During the initial Splunk deployment, I found that most information available on social media platforms catered to enterprise deployments. Fortunately, many of our new hires had prior Splunk experience, which eased the initial learning curve. Splunk's widespread adoption across industries also meant there was a general familiarity with the tool among the team. Additionally, the comprehensive documentation proved helpful. Overall, the initial rollout went smoothly, though there were some challenges that we were able to resolve.

The Splunk deployment was done on multiple environments. We started with development and then deployed to a staging environment, which sits between development and production. As expected, the development deployment took the longest. The total time for the entire deployment, including my cloud setup, was 2 to 3 weeks. It's important to note that this timeframe isn't solely dependent on Splunk implementation.
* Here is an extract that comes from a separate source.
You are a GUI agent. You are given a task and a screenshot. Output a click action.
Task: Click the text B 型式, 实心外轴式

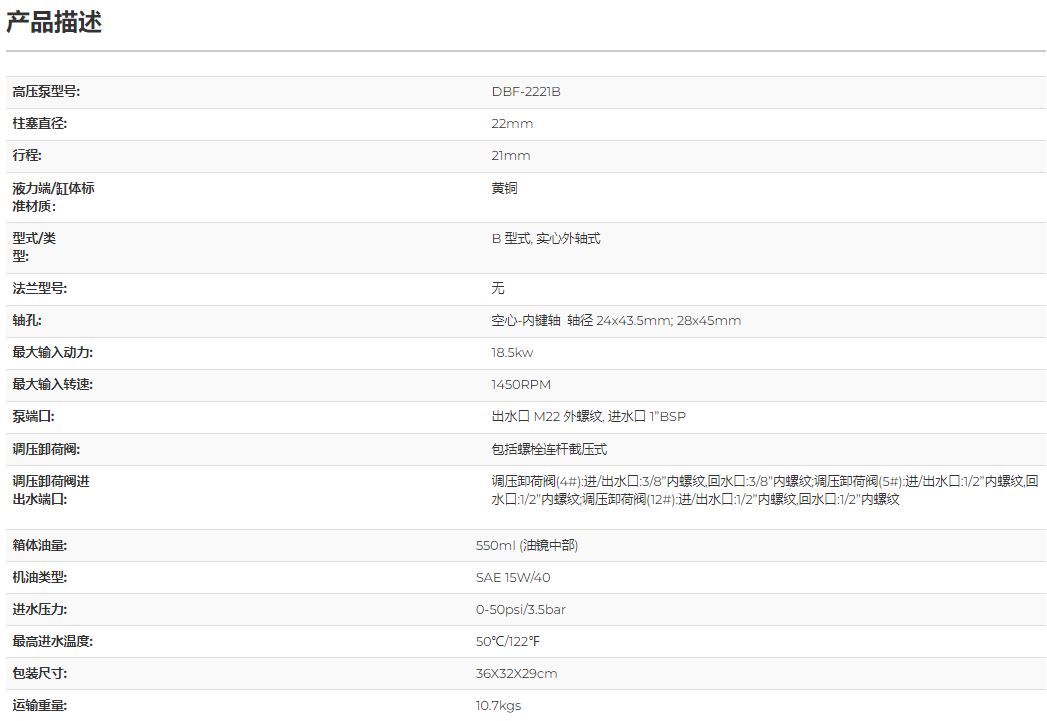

Other factors can influence the timeline, such as network requests, firewall changes, and coordination with IT teams for license purchases. While the development deployment took longer, promoting Splunk to the staging and production environments was significantly faster. It only took 1 week for each environment.

Our cloud deployment didn't require a consultant, but we used one for our on-premise enterprise deployment, which was a bit more complex.

I would rate Splunk APM 9 out of 10.

The maintenance required is minimal because the cluster deployment helps ensure there is always 1 node working.